Tecnologico de Monterrey, Escuela de Medicina y Ciencias de la Salud, Monterrey, Nuevo Leon, 64710, Mexico.
The Vivian L. Smith Department of Neurosurgery, McGovern Medical School, The University of Texas Health Science Center at Houston, Houston, TX, 77030, USA.
BMC Genomics. 2024 May 6;25(1):444. doi: 10.1186/s12864-024-10364-5.
Normalization is a critical step in the analysis of single-cell RNA-sequencing (scRNA-seq) datasets. Its main goal is to make gene counts comparable within and between cells. To do so, normalization methods must account for technical and biological variability. Numerous normalization methods have been developed addressing different sources of dispersion and making specific assumptions about the count data.
The selection of a normalization method has a direct impact on downstream analysis, for example differential gene expression and cluster identification. Thus, the objective of this review is to guide the reader in making an informed decision on the most appropriate normalization method to use. To this aim, we first give an overview of the different single cell sequencing platforms and methods commonly used including isolation and library preparation protocols. Next, we discuss the inherent sources of variability of scRNA-seq datasets. We describe the categories of normalization methods and include examples of each. We also delineate imputation and batch-effect correction methods. Furthermore, we describe data-driven metrics commonly used to evaluate the performance of normalization methods. We also discuss common scRNA-seq methods and toolkits used for integrated data analysis.

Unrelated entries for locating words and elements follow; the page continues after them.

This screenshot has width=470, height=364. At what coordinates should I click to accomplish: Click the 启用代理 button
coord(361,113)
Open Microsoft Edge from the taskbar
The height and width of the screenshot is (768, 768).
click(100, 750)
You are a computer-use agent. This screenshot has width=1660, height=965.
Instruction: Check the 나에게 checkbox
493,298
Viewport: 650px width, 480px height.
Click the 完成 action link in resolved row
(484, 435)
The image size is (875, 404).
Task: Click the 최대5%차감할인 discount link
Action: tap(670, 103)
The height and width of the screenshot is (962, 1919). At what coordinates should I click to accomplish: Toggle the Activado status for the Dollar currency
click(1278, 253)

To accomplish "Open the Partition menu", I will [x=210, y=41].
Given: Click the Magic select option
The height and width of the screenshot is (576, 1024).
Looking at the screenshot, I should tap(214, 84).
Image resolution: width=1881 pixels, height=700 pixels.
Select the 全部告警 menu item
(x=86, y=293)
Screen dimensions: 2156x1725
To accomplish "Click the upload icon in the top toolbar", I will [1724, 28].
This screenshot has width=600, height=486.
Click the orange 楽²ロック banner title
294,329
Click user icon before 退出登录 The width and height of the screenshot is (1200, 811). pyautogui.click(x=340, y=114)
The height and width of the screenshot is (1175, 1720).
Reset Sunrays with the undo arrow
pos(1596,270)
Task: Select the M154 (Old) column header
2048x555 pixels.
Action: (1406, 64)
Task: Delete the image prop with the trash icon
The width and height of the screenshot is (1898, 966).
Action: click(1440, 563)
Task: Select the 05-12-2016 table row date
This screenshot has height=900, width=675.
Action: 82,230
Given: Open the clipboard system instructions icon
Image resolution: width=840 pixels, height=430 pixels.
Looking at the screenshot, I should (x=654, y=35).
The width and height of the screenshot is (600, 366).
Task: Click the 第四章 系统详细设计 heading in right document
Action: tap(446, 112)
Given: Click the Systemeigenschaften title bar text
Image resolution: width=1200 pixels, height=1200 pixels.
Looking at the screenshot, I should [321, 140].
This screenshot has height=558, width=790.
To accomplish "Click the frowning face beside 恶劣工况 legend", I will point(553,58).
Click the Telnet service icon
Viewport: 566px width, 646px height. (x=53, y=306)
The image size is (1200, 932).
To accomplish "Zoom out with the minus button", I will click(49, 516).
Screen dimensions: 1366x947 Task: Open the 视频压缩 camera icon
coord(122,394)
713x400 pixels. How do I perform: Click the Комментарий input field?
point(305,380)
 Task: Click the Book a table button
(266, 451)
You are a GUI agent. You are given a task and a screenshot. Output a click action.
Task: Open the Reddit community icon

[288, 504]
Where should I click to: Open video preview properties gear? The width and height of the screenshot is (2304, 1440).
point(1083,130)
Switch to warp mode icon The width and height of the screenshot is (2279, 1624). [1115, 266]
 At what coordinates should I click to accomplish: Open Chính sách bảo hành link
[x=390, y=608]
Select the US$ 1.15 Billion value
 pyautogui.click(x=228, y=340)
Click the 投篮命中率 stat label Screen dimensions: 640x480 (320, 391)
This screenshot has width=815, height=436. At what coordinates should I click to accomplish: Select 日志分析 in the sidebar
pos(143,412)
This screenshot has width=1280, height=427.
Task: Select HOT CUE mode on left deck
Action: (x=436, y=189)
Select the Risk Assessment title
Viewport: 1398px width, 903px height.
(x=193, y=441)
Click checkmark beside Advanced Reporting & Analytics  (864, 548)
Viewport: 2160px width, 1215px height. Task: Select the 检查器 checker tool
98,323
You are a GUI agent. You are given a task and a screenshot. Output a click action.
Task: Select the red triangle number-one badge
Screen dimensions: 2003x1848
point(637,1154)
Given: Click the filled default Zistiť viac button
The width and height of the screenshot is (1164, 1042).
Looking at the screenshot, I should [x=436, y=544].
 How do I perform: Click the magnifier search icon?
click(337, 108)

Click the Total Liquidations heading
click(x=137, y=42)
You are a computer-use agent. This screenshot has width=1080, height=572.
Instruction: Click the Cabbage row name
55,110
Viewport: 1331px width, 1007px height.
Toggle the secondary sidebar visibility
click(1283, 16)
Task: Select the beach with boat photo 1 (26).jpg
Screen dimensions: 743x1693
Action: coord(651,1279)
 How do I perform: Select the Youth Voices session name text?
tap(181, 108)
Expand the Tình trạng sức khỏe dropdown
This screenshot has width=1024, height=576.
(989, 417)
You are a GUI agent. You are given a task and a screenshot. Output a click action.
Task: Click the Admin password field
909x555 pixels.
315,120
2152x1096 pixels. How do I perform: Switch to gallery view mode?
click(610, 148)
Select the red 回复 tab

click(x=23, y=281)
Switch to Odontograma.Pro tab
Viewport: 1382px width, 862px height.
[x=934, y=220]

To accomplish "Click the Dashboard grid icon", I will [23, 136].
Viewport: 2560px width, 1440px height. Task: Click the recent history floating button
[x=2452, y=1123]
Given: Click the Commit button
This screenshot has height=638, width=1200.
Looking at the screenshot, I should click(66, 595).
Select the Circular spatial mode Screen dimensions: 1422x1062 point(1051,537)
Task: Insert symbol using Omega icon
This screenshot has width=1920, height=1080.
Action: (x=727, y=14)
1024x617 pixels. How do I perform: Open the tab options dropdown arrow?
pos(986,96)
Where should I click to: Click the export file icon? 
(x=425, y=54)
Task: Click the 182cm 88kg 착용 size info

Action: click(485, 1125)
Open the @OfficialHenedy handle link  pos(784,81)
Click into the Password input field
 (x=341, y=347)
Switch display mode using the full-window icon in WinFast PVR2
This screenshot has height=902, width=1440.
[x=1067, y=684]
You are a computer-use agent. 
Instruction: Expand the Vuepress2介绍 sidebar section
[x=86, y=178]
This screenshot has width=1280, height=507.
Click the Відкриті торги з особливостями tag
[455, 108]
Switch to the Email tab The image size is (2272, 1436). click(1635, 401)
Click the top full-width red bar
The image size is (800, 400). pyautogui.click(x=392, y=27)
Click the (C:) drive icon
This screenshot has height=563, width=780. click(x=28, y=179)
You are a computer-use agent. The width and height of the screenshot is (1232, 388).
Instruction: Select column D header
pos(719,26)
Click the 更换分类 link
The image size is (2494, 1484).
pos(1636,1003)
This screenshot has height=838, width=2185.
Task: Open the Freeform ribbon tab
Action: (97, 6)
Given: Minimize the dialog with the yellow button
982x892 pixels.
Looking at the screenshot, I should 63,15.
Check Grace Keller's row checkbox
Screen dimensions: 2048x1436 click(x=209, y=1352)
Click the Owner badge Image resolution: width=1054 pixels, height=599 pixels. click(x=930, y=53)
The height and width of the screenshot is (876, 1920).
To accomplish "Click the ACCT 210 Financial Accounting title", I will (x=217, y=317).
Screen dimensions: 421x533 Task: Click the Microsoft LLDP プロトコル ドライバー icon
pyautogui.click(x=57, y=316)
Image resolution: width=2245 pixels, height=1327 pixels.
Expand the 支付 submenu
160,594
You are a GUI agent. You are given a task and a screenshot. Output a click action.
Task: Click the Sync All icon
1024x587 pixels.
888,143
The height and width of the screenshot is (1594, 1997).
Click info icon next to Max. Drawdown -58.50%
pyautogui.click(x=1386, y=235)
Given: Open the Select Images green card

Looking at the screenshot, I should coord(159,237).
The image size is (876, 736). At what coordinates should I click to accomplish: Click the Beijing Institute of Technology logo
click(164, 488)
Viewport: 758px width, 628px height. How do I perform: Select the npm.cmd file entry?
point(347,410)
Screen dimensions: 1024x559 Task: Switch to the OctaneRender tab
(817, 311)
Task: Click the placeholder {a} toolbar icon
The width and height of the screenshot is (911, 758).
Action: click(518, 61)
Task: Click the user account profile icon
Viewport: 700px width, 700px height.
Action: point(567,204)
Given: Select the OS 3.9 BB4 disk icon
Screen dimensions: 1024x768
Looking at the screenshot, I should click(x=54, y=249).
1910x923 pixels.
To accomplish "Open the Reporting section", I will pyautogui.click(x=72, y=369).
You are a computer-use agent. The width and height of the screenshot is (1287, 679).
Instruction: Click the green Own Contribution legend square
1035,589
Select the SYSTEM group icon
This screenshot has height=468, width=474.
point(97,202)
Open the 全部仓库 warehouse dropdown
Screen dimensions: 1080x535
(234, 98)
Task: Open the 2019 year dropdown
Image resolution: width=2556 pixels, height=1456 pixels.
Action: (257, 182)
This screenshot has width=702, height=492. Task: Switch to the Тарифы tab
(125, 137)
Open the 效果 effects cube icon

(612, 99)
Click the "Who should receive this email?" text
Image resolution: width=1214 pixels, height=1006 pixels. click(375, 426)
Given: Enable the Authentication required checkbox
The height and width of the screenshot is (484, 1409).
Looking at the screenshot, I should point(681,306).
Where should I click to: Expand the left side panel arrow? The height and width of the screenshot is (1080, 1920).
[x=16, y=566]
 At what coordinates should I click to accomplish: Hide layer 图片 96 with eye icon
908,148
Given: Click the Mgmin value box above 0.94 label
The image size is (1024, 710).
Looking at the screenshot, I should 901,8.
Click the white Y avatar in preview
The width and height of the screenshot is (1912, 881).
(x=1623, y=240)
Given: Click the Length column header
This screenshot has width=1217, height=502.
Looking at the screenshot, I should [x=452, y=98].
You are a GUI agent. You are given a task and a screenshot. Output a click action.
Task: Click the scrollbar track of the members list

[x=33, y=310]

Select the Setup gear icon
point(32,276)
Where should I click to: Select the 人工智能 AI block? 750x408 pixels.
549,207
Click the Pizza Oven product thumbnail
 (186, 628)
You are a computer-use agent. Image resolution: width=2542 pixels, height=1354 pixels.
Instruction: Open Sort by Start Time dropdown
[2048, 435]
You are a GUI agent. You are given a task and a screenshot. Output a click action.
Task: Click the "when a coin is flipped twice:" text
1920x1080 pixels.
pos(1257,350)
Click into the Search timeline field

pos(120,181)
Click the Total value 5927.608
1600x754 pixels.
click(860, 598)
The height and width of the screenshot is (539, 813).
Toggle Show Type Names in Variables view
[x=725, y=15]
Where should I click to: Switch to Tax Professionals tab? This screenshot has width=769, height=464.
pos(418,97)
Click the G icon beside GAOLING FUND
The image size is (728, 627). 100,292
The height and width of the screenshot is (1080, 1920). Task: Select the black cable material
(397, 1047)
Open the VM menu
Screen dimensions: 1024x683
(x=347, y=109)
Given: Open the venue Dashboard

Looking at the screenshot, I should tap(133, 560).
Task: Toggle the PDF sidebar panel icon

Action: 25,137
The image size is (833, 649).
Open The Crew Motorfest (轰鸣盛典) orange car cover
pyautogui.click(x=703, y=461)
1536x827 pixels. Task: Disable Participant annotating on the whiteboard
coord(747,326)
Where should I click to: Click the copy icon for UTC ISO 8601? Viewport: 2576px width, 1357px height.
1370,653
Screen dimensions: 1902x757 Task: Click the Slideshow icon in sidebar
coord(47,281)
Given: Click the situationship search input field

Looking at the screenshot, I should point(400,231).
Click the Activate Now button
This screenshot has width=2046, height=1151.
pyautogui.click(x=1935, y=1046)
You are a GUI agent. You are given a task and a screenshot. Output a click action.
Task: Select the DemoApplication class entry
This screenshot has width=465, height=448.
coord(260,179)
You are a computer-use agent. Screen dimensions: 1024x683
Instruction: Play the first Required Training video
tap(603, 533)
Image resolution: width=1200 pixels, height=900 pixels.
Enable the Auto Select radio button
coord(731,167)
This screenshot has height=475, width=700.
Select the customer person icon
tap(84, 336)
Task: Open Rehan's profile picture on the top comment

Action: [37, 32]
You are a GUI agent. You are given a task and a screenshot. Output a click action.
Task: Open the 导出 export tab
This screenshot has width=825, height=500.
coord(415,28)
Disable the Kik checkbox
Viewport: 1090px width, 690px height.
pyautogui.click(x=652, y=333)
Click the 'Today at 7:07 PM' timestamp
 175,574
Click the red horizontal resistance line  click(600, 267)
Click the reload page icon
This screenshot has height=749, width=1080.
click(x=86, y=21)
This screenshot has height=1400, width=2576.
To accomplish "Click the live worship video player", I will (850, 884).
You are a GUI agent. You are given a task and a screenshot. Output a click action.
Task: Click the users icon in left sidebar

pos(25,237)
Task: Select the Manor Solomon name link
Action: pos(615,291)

According to the correction performed, normalization methods can be broadly classified as within and between-sample algorithms. Moreover, with respect to the mathematical model used, normalization methods can further be classified into: global scaling methods, generalized linear models, mixed methods, and machine learning-based methods. Each of these methods depict pros and cons and make different statistical assumptions. However, there is no better performing normalization method. Instead, metrics such as silhouette width, K-nearest neighbor batch-effect test, or Highly Variable Genes are recommended to assess the performance of normalization methods.
归一化是单细胞 RNA 测序(scRNA-seq)数据分析的关键步骤。其主要目标是使细胞内和细胞间的基因计数具有可比性。为此,归一化方法必须考虑技术和生物学变异性。已经开发了许多归一化方法来解决不同的分散源,并对计数数据做出特定假设。
归一化方法的选择对下游分析有直接影响,例如差异基因表达和聚类识别。因此,本综述的目的是指导读者就使用最合适的归一化方法做出明智的决定。为此,我们首先概述了不同的单细胞测序平台和常用的方法,包括分离和文库制备方案。接下来,我们讨论了 scRNA-seq 数据集固有的变异性来源。我们描述了归一化方法的类别,并包括每种方法的示例。我们还划定了插补和批次效应校正方法。此外,我们描述了常用的数据驱动指标来评估归一化方法的性能。我们还讨论了用于集成数据分析的常见 scRNA-seq 方法和工具包。
根据所执行的校正,归一化方法可以大致分为样本内和样本间算法。此外,根据所使用的数学模型,归一化方法可以进一步分为:全局缩放方法、广义线性模型、混合方法和基于机器学习的方法。这些方法中的每一种都有其优点和缺点,并做出不同的统计假设。然而,没有一种归一化方法表现更好。相反,建议使用轮廓宽度、K-最近邻批效应测试或高度可变基因等指标来评估归一化方法的性能。